Amid armed Iraqis, US struggles to protect
BAGHDAD -- ''We got a firefight! Firefight! C'mon, we need help!''
US Army Staff Sergeant Brian Dommell's patrol had only just left US headquarters when an American soldier shouted 200 feet away. Rarely had Iraqi gunfire come this close to base. Dommell and his six men raced into a nearby neighborhood, flak jackets tight around their chests, not sure what they would find.
At the dead end of the residential street, Abdul Kareem Jabar lay face down in the dirt, his hands wired behind his back, an armed Army private hovering by his side. A gunfight between Jabar and a Kurdish militant had caught another US patrol in the crossfire; there were no American injuries.

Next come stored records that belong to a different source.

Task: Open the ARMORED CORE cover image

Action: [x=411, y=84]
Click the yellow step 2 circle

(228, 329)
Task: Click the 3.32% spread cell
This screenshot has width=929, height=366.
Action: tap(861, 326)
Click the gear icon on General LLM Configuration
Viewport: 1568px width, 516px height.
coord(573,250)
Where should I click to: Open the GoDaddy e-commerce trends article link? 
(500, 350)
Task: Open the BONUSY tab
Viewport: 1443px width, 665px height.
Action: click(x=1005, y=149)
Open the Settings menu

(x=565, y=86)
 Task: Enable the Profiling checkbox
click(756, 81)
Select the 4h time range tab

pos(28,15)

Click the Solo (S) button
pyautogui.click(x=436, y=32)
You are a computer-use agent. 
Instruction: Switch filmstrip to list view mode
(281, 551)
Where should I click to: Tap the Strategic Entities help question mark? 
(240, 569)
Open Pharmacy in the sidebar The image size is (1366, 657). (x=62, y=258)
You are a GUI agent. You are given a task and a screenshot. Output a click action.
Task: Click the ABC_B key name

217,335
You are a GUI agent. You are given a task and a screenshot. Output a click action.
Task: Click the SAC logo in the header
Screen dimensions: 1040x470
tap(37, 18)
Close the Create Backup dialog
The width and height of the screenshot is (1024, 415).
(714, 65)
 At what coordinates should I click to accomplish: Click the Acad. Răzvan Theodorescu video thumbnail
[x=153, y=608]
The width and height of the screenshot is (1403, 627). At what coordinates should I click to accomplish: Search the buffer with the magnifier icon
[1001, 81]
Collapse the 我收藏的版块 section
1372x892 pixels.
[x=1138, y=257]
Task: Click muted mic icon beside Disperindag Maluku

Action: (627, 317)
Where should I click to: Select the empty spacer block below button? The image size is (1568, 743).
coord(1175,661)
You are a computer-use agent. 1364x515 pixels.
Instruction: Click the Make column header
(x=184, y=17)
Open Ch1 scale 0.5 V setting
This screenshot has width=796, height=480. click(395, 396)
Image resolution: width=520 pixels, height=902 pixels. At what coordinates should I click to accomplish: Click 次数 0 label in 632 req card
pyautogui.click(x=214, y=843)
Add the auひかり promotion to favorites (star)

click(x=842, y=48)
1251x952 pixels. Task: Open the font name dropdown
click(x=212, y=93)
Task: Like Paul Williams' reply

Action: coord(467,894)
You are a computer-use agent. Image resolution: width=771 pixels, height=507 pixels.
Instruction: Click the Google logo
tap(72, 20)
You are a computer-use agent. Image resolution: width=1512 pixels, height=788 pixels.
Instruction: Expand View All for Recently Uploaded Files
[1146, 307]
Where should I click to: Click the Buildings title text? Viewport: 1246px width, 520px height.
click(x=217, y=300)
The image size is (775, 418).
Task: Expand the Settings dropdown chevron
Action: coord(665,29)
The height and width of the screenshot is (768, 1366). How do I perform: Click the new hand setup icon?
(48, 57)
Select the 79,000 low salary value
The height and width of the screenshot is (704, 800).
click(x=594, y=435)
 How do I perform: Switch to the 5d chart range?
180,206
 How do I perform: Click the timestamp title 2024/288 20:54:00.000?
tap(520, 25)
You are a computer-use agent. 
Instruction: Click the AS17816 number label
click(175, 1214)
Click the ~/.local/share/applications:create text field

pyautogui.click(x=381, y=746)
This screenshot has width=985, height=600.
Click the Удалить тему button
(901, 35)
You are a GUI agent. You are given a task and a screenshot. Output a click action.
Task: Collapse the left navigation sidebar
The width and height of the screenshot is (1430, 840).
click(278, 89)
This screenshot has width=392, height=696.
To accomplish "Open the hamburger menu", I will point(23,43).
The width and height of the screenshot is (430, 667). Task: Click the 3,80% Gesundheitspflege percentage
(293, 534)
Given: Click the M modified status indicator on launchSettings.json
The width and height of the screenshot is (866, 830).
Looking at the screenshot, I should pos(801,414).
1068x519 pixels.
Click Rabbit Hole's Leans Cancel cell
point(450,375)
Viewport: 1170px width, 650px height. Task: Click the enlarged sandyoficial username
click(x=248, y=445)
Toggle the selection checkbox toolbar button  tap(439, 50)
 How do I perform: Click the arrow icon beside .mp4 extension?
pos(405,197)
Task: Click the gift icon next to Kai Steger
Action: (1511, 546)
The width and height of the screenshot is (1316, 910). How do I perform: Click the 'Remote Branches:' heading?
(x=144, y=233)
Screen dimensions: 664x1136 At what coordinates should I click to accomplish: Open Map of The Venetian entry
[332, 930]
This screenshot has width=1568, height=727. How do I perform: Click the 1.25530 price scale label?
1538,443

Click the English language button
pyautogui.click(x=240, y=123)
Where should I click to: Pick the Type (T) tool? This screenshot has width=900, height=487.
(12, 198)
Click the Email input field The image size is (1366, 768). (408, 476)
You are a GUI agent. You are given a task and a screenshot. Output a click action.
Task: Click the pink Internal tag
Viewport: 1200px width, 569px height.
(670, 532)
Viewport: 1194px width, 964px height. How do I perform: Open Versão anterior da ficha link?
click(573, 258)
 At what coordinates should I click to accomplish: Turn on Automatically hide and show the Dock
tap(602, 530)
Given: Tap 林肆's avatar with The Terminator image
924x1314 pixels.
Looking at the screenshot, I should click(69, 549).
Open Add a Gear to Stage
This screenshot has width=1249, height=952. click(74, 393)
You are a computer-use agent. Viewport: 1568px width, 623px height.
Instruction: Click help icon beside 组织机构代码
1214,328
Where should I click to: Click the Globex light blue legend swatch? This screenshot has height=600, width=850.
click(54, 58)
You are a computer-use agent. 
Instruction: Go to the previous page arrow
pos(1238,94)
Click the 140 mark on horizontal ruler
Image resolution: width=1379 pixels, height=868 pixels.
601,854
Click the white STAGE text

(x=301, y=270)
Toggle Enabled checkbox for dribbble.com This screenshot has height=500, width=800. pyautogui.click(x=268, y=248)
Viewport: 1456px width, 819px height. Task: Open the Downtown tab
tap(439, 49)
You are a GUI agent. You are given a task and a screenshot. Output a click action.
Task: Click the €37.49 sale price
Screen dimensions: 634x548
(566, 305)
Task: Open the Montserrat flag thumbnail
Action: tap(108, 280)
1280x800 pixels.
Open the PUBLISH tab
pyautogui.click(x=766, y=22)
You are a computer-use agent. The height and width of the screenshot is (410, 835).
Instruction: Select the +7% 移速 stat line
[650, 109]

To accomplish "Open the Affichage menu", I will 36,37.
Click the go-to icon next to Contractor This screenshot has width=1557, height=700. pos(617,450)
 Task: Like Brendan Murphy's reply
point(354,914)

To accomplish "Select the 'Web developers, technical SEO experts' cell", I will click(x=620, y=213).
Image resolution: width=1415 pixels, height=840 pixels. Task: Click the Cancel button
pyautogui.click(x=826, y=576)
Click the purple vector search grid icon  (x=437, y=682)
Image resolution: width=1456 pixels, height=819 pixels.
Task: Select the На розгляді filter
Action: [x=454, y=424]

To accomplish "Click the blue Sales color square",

Such firefights are only growing worse in Iraq, where millions of guns are still on the streets and US commanders say the war has not ended.
Yesterday, US soldiers began enforcing a new ban on automatic weapons. In the afternoon, attackers hurled a grenade and sprayed gunfire at a US convoy as it patrolled north Baghdad. At least two American soldiers were wounded, and one Iraqi civilian was killed, soldiers on the scene said.
Despite the 7,000 Baghdad police officers back at work, American soldiers like Dommell are still the only real crime-fighters in the chaotic capital city, and expect to be for months to come. It is proving an increasingly dangerous assignment, especially since relatively few Iraqis appear inclined to hand over weapons peacefully. Yesterday, police stations across the city reported only a few dozen men voluntarily giving up their arms.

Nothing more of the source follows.